Marsia16/Dreamstime.com
I am a cancer researcher at the University of Pittsburgh Medical Center (UPMC). A few years ago, UPMC began restricting educational materials and office meals provided by pharmaceutical companies. Since then, numerous other hospitals across the country, including all of the major ones in my hometown of Pittsburgh, have followed suit. Although most bureaucrats paint this as a victory for the bottom-line (studies find that it increases the proportion of cheaper, generic drugs prescribed), I have witnessed (though never received) the many lost benefits of pharmaceutical-sponsored education.
The medical workers are not as jovial as I once remember them.
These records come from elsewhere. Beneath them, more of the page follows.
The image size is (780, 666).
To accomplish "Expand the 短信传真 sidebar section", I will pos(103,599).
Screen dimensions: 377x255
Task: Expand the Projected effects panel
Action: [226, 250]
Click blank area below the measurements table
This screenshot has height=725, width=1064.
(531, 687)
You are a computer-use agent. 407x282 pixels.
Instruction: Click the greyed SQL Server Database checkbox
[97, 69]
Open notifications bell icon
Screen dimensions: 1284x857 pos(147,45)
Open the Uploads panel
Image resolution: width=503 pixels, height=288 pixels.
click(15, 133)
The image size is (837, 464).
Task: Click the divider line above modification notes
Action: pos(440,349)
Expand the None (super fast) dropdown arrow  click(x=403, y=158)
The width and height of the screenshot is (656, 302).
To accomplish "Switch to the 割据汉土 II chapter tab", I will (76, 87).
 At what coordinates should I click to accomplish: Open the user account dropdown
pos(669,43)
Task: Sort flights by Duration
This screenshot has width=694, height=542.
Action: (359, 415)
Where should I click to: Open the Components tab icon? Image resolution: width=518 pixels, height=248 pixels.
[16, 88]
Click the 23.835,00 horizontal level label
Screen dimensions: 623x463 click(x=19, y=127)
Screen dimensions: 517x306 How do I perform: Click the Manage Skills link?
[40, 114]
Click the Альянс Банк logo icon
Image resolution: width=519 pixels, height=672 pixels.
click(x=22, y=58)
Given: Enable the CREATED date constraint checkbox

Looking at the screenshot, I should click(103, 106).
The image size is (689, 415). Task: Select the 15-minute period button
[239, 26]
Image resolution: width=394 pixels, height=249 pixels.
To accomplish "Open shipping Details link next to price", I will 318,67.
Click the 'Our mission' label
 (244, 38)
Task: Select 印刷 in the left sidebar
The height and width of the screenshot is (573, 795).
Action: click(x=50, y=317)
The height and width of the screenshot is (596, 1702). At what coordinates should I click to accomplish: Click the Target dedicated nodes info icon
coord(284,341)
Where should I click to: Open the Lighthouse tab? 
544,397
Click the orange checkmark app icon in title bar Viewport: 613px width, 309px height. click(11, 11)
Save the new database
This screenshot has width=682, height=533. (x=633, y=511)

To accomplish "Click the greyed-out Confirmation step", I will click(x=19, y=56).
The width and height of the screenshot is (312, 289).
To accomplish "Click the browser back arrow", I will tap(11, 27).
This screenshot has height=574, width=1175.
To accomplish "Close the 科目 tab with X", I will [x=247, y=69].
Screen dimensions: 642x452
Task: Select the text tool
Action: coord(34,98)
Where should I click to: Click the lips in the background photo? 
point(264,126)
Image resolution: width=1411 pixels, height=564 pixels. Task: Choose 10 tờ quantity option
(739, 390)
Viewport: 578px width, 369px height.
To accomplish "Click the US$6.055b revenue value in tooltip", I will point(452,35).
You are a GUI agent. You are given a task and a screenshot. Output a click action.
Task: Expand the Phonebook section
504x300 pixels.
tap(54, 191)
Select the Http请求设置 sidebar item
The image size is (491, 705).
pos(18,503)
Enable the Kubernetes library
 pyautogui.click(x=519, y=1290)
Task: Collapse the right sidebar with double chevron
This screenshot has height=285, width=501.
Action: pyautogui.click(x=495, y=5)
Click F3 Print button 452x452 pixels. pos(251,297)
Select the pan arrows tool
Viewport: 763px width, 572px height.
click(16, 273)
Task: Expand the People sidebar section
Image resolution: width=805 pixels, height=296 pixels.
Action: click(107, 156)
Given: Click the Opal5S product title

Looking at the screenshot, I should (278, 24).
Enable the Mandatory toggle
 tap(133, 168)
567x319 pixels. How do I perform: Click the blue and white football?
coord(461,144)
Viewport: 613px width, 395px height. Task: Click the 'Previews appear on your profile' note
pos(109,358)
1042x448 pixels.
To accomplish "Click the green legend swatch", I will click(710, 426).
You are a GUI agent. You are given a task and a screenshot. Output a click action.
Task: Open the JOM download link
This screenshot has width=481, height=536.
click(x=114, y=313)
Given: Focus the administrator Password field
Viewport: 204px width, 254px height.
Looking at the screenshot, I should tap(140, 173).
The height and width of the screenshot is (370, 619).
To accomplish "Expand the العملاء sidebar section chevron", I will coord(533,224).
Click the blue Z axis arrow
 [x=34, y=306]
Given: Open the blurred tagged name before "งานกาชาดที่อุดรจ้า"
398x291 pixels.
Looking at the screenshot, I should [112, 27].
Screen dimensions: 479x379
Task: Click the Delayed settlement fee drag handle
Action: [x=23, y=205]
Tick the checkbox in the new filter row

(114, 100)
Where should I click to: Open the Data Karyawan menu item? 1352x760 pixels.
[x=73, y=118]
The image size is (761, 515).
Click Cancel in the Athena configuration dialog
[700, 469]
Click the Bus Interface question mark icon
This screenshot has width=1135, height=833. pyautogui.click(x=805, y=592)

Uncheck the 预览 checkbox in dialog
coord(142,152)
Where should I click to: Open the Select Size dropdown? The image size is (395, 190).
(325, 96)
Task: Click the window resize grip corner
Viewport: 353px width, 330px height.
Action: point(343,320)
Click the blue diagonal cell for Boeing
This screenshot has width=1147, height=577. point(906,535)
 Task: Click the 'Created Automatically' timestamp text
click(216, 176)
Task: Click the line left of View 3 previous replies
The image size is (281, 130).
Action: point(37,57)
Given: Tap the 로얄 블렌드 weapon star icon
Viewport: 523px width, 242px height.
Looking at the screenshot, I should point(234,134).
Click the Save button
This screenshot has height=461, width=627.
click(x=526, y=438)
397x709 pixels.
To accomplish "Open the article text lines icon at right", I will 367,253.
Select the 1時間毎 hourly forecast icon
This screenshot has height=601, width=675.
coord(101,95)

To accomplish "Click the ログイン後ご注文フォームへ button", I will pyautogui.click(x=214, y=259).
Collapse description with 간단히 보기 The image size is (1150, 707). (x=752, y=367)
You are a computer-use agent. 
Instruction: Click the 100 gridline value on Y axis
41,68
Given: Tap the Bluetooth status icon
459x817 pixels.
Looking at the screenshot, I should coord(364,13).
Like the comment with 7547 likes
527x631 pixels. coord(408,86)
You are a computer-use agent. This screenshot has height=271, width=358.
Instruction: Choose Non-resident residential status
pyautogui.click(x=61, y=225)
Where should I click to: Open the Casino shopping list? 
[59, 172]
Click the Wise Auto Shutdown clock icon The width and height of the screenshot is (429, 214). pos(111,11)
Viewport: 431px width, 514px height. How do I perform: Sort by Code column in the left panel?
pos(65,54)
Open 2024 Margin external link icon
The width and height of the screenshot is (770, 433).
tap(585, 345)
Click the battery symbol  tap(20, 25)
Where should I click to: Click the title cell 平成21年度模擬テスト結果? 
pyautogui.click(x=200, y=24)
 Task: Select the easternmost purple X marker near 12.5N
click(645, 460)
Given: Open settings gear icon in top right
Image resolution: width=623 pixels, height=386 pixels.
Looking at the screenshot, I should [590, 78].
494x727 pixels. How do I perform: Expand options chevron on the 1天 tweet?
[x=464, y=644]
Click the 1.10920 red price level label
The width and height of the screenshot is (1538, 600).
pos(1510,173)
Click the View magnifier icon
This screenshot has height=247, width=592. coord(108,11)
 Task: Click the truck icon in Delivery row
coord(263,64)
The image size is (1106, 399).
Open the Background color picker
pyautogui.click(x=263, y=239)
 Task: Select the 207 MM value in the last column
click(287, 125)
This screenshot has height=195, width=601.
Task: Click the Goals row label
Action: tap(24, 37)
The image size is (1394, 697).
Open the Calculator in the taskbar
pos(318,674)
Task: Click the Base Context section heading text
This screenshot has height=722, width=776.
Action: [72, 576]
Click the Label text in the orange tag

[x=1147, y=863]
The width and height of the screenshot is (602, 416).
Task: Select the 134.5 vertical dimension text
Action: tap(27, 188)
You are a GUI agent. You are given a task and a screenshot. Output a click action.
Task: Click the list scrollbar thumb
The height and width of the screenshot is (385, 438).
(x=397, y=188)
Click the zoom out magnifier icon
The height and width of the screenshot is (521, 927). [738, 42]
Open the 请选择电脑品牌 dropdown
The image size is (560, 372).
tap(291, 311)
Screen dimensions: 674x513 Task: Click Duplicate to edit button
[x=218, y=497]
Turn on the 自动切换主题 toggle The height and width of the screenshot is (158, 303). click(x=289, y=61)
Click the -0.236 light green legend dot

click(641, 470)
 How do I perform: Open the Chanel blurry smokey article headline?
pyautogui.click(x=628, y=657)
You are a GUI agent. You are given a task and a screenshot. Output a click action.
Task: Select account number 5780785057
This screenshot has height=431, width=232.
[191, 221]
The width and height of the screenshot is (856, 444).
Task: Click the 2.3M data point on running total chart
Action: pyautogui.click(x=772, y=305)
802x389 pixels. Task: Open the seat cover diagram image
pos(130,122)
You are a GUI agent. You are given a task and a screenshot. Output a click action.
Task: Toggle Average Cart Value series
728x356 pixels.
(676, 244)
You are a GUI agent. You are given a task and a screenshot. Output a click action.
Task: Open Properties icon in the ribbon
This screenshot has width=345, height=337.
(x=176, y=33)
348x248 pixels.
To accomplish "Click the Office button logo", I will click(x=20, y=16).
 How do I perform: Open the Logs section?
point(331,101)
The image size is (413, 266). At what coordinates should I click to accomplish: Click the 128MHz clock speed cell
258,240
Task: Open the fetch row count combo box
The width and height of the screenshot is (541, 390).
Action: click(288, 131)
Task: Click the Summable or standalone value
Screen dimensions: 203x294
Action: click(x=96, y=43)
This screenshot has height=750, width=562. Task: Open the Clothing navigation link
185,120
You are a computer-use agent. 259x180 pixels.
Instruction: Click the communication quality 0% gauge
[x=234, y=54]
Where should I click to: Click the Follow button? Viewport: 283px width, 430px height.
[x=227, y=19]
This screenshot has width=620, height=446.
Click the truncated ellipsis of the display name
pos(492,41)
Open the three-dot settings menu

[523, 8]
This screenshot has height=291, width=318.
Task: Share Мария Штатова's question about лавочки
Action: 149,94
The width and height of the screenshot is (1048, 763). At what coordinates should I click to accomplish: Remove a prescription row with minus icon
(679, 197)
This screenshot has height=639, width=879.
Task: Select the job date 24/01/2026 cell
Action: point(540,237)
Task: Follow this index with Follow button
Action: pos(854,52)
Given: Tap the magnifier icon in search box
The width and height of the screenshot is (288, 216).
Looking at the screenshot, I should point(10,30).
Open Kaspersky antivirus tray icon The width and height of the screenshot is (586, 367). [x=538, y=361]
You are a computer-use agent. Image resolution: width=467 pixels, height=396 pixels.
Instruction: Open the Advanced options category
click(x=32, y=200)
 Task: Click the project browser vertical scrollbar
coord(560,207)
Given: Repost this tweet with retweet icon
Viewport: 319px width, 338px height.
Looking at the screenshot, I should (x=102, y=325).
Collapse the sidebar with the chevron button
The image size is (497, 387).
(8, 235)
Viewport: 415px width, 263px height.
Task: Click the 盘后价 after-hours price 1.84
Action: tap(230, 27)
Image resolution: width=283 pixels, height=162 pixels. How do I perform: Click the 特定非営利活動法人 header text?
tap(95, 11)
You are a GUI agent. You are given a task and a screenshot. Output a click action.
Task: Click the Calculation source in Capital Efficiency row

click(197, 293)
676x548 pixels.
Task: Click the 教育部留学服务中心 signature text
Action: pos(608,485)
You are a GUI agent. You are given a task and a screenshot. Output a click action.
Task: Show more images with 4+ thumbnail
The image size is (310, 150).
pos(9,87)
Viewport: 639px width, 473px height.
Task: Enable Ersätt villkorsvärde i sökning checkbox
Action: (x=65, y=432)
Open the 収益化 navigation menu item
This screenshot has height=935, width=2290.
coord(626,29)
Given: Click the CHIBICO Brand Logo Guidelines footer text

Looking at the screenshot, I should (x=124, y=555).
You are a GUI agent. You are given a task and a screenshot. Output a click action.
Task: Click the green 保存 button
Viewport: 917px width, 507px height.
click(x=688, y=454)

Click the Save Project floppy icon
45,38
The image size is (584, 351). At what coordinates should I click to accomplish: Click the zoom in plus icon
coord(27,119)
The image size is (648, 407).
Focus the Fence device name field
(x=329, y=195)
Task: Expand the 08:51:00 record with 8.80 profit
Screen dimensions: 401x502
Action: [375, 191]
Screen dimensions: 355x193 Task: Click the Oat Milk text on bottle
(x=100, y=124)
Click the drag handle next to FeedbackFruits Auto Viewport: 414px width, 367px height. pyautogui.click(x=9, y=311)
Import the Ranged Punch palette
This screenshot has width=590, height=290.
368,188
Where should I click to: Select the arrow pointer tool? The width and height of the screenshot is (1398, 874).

Studies routinely find that medical assistants and emergency medical technicians, people with literal lives in their hands, are among the most underpaid jobs in America. Despite their years of education, their salaries are still below the national average. One of the few push factors to remain at such ungrateful positions used to be a free lunch: representatives from drug companies—known in the industry as "drug reps"—would bring the whole office food in order to educate the physician for a measly few minutes during lunch. The healthcare industry already has some of the worst worker shortages, with costs skyrocketing and the population growing older and sicker. Canceling free lunches has only exacerbated the problem.
Lunch visits constituted a win-win-win: hard workers were fed, physicians learned more about the products they prescribe, and, as of 2016, over 71,000 Americans are employed as drug reps. This number is down from over a 100,000 about two decades ago. The state of New Jersey has enacted severe restrictions on drug reps and 36.5 percent of physicians nationwide no longer take visits. With Allegheny Health Network, the second major healthcare system in Pittsburgh, now closing their doors to drug reps as well, many of the reps with whom I've spoken fear getting laid off. When we lose these necessary American jobs, we also lose the knowledge they impart.
At a recent appointment, I asked my doctor about a new drug, and she responded that she had never heard of it. I have witnessed this time and again in my interactions with physicians. The ban on drug reps means that doctors spend their lunchtime (the only freetime they have) in line rather than learning about new pharmaceuticals. My interactions with physicians in the clinic (and the lunchline) have forced me to wonder: who is better off when doctors are less informed about the pharmaceuticals they prescribe?
The reasoning behind the initiative is simple: advocates are concerned that lunch or compensation from drug companies will sway physicians to prescribe certain pharmaceuticals. Some argue the influence could even be exacerbating the opioid epidemic (though the research shows doctors without drug reps do not prescribe fewer drugs, just cheaper ones).
I understand patient hesitancy about pharmaceutical influence—we expect our doctors to act in our best interest, not their own. But we also expect them to be knowledgeable. The rewards doctors received from pharmaceutical companies were not contingent on them prescribing a certain drug, but they did offer an extra incentive to learn more. Although all doctors are required to pursue certain training and recertify every ten years, that may not be enough to keep up with the rapid development in fields like oncology and neurology. Only 15 percent of primary care physicians could answer basic questions about chemotherapy, while only 18 percent of doctors felt informed about how to treat fatal strokes. Many physicians who used to, in their personal time, attend sponsored events to hear about new research are now banned from doing so by their employers. Anti-drug rep initiatives are replacing a purported form of corporate coercion with a very real one.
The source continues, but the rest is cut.